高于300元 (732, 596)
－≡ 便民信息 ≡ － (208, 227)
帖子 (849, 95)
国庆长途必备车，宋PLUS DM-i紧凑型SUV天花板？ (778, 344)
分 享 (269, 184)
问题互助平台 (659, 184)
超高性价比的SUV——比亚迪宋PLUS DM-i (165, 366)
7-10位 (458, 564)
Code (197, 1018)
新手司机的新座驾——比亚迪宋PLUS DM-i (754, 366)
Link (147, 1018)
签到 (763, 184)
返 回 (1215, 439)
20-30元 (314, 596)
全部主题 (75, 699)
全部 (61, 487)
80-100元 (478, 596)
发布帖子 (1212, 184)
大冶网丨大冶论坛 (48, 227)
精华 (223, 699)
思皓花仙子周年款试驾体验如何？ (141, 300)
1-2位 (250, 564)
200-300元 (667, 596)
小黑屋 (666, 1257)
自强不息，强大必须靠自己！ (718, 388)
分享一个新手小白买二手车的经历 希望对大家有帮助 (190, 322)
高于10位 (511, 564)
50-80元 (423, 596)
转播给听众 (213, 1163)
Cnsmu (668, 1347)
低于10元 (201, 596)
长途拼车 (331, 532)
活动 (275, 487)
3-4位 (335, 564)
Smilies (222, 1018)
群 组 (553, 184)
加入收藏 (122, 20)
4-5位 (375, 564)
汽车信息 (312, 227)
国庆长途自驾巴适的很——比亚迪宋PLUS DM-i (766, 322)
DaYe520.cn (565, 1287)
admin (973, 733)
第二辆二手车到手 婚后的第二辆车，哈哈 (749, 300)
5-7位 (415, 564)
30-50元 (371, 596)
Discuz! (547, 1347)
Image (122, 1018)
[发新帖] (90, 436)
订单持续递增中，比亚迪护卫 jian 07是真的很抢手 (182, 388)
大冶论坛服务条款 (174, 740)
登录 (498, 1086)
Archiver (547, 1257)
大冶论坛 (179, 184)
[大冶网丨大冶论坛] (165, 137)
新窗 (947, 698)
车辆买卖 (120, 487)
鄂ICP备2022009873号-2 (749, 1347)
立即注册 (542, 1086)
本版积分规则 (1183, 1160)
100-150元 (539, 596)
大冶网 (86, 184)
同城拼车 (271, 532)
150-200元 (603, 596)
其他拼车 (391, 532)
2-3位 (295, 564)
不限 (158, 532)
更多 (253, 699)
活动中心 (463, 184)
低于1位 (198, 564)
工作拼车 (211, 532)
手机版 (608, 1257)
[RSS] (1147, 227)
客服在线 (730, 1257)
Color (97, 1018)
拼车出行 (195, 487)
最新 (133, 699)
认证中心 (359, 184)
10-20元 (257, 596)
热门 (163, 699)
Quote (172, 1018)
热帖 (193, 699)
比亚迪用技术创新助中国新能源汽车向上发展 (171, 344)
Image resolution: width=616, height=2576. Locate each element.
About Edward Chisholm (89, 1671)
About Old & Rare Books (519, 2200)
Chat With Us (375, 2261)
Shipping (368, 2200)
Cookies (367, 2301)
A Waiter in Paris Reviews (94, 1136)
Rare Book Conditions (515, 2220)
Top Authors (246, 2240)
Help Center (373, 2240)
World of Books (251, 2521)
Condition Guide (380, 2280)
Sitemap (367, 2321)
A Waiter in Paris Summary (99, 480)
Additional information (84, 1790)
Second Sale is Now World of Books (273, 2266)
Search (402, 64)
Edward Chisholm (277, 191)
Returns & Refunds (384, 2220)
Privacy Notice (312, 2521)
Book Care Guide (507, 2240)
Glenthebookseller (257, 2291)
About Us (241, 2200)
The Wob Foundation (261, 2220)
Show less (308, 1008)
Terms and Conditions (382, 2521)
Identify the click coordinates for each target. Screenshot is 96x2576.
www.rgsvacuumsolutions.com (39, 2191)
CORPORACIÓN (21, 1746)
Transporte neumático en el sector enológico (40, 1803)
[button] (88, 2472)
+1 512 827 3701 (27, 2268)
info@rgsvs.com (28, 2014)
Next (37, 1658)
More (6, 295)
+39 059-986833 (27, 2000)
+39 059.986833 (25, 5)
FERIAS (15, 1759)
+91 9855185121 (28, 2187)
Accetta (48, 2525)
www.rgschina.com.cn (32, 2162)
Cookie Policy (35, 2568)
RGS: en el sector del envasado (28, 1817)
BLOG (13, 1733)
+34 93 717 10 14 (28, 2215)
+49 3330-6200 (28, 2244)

● ● ● ● ●

Copy out the full material exactly as it appears.

高于300元 (732, 596)
－≡ 便民信息 ≡ － (208, 227)
帖子 (849, 95)
国庆长途必备车，宋PLUS DM-i紧凑型SUV天花板？ (778, 344)
分 享 (269, 184)
问题互助平台 (659, 184)
超高性价比的SUV——比亚迪宋PLUS DM-i (165, 366)
7-10位 (458, 564)
Code (197, 1018)
新手司机的新座驾——比亚迪宋PLUS DM-i (754, 366)
Link (147, 1018)
签到 (763, 184)
返 回 (1215, 439)
20-30元 (314, 596)
全部主题 (75, 699)
全部 (61, 487)
80-100元 (478, 596)
发布帖子 (1212, 184)
大冶网丨大冶论坛 (48, 227)
精华 (223, 699)
思皓花仙子周年款试驾体验如何？ (141, 300)
1-2位 (250, 564)
200-300元 (667, 596)
小黑屋 (666, 1257)
自强不息，强大必须靠自己！ (718, 388)
分享一个新手小白买二手车的经历 希望对大家有帮助 (190, 322)
高于10位 (511, 564)
50-80元 (423, 596)
转播给听众 (213, 1163)
Cnsmu (668, 1347)
低于10元 (201, 596)
长途拼车 (331, 532)
活动 (275, 487)
3-4位 (335, 564)
Smilies (222, 1018)
群 组 (553, 184)
加入收藏 (122, 20)
4-5位 (375, 564)
汽车信息 (312, 227)
国庆长途自驾巴适的很——比亚迪宋PLUS DM-i (766, 322)
DaYe520.cn (565, 1287)
admin (973, 733)
第二辆二手车到手 婚后的第二辆车，哈哈 (749, 300)
5-7位 (415, 564)
30-50元 (371, 596)
Discuz! (547, 1347)
Image (122, 1018)
[发新帖] (90, 436)
订单持续递增中，比亚迪护卫 jian 07是真的很抢手 (182, 388)
大冶论坛服务条款 (174, 740)
登录 (498, 1086)
Archiver (547, 1257)
大冶论坛 (179, 184)
[大冶网丨大冶论坛] (165, 137)
新窗 (947, 698)
车辆买卖 (120, 487)
鄂ICP备2022009873号-2 (749, 1347)
立即注册 (542, 1086)
本版积分规则 (1183, 1160)
100-150元 (539, 596)
大冶网 (86, 184)
同城拼车 (271, 532)
150-200元 (603, 596)
其他拼车 (391, 532)
2-3位 (295, 564)
不限 (158, 532)
更多 (253, 699)
活动中心 (463, 184)
低于1位 (198, 564)
工作拼车 (211, 532)
手机版 (608, 1257)
[RSS] (1147, 227)
客服在线 (730, 1257)
Color (97, 1018)
拼车出行 (195, 487)
最新 (133, 699)
认证中心 (359, 184)
10-20元 (257, 596)
热门 (163, 699)
Quote (172, 1018)
热帖 (193, 699)
比亚迪用技术创新助中国新能源汽车向上发展 (171, 344)
Image resolution: width=616, height=2576. Locate each element.
About Edward Chisholm (89, 1671)
About Old & Rare Books (519, 2200)
Chat With Us (375, 2261)
Shipping (368, 2200)
Cookies (367, 2301)
A Waiter in Paris Reviews (94, 1136)
Rare Book Conditions (515, 2220)
Top Authors (246, 2240)
Help Center (373, 2240)
World of Books (251, 2521)
Condition Guide (380, 2280)
Sitemap (367, 2321)
A Waiter in Paris Summary (99, 480)
Additional information (84, 1790)
Second Sale is Now World of Books (273, 2266)
Search (402, 64)
Edward Chisholm (277, 191)
Returns & Refunds (384, 2220)
Privacy Notice (312, 2521)
Book Care Guide (507, 2240)
Glenthebookseller (257, 2291)
About Us (241, 2200)
The Wob Foundation (261, 2220)
Show less (308, 1008)
Terms and Conditions (382, 2521)
Identify the click coordinates for each target. Screenshot is 96x2576.
www.rgsvacuumsolutions.com (39, 2191)
CORPORACIÓN (21, 1746)
Transporte neumático en el sector enológico (40, 1803)
[button] (88, 2472)
+1 512 827 3701 (27, 2268)
info@rgsvs.com (28, 2014)
Next (37, 1658)
More (6, 295)
+39 059-986833 (27, 2000)
+39 059.986833 (25, 5)
FERIAS (15, 1759)
+91 9855185121 (28, 2187)
Accetta (48, 2525)
www.rgschina.com.cn (32, 2162)
Cookie Policy (35, 2568)
RGS: en el sector del envasado (28, 1817)
BLOG (13, 1733)
+34 93 717 10 14 (28, 2215)
+49 3330-6200 (28, 2244)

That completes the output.